I also felt relief; think I said in an earlier message that I kind of went really calm. The same day I was chatting to our older boys when I got home, I ate, I managed to get straight to sleep. Next day, talked to lots of people, etc., etc. Day 3, hit me like a sledge hammer. I woke up and felt completely dead yet intensely miserable. My DH also had the time off work; I couldn't even look at him. I ended up getting on a bus and going into the town centre, then sitting in a church yard for 4 hours on my own. I didn't eat or drink, didn't even cry, just sat and felt completely lost. But it was what I needed. I managed to come home and then talk to DH, about everything. Even stuff I was scared to admit to myself, stuff I was ashamed to say. It helped so much.

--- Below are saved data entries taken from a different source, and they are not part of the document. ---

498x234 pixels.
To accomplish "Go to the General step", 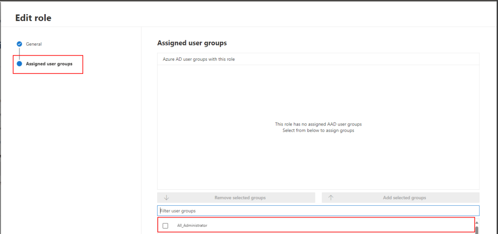I will point(34,44).
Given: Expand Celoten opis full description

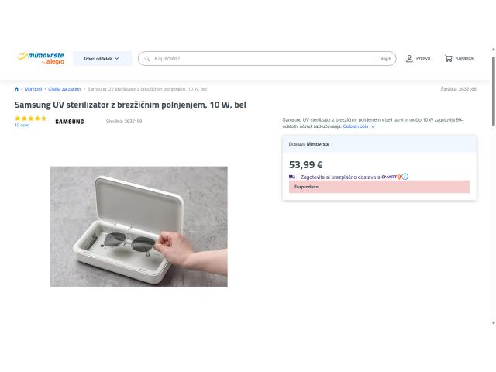Looking at the screenshot, I should pos(356,126).
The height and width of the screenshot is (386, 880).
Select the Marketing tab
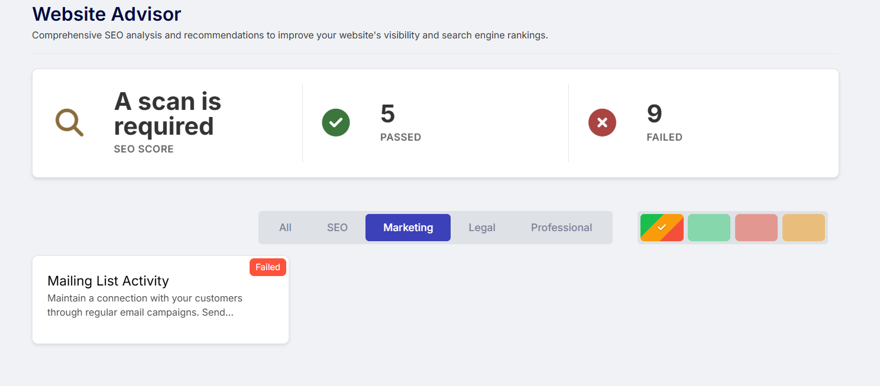tap(407, 228)
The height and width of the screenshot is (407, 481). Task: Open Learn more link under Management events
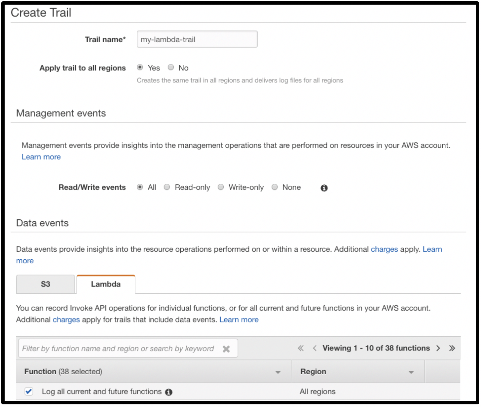(41, 157)
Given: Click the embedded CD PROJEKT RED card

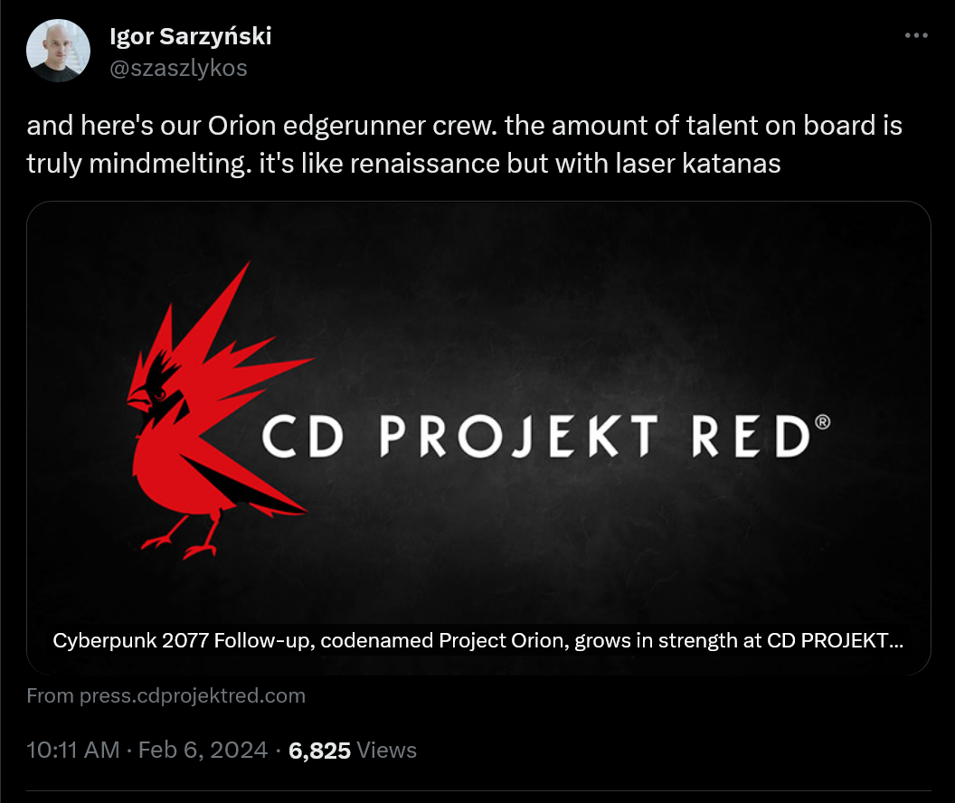Looking at the screenshot, I should click(x=478, y=439).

Anyway, why am I telling you this? Not entirely sure! Maybe it's because this is not the way I deal with things in RL, and completely the opposite to the way I would normally cope with stuff. It caught me off guard but I just had to go with it. So don't be expecting too much of yourself; you might really weird yourself out in the next few days, but you will survive. You can do this, horribly hard though it is.
And call DH if you need to; he may want to be back with you as much as you want him back!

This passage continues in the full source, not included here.